Task requirements
Extract, from the records beneath this instruction, each line that contains the word "will".

Information supplied
● ● ● ● ● ● ●

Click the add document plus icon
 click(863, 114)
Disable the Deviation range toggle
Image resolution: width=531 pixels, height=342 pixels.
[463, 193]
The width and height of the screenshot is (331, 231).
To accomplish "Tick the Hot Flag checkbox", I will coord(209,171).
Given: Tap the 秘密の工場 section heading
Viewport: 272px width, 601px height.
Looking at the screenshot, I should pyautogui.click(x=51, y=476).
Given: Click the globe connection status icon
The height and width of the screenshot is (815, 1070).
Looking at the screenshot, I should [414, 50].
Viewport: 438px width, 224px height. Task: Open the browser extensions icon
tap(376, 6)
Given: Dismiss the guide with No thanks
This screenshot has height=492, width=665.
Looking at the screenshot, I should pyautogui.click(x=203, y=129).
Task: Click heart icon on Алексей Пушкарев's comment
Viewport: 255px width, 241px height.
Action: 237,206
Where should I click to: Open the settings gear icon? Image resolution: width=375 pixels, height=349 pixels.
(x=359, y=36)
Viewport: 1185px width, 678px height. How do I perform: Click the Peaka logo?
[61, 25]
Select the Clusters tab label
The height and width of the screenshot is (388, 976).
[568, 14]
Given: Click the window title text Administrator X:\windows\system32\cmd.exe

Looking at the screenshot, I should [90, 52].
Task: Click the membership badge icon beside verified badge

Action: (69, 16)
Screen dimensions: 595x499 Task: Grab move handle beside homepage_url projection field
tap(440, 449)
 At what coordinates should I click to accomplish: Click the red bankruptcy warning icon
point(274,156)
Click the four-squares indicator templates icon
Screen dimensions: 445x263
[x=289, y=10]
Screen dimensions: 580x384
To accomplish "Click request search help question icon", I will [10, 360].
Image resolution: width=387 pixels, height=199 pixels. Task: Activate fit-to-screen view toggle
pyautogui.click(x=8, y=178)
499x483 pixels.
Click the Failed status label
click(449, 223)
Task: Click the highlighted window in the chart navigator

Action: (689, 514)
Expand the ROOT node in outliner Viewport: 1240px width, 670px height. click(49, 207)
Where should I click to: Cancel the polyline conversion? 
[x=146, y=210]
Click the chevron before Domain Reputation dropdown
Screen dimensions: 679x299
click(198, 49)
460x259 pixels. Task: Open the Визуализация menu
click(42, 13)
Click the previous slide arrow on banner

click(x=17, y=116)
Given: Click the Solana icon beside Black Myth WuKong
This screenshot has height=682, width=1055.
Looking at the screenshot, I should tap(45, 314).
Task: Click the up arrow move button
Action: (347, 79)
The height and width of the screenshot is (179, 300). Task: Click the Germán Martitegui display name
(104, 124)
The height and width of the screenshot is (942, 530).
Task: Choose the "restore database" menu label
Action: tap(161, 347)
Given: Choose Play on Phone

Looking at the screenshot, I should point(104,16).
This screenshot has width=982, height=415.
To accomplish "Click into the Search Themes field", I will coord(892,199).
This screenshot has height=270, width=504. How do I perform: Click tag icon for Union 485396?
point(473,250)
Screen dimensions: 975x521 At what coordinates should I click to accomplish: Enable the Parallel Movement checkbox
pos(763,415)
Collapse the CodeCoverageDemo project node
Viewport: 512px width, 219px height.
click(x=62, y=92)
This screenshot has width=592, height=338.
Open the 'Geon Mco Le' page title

● ● ● ● ● ● ●

Answer space
To accomplish "Tick the Hot Flag checkbox", I will coord(209,171).
To accomplish "Click request search help question icon", I will [10, 360].
To accomplish "Click into the Search Themes field", I will coord(892,199).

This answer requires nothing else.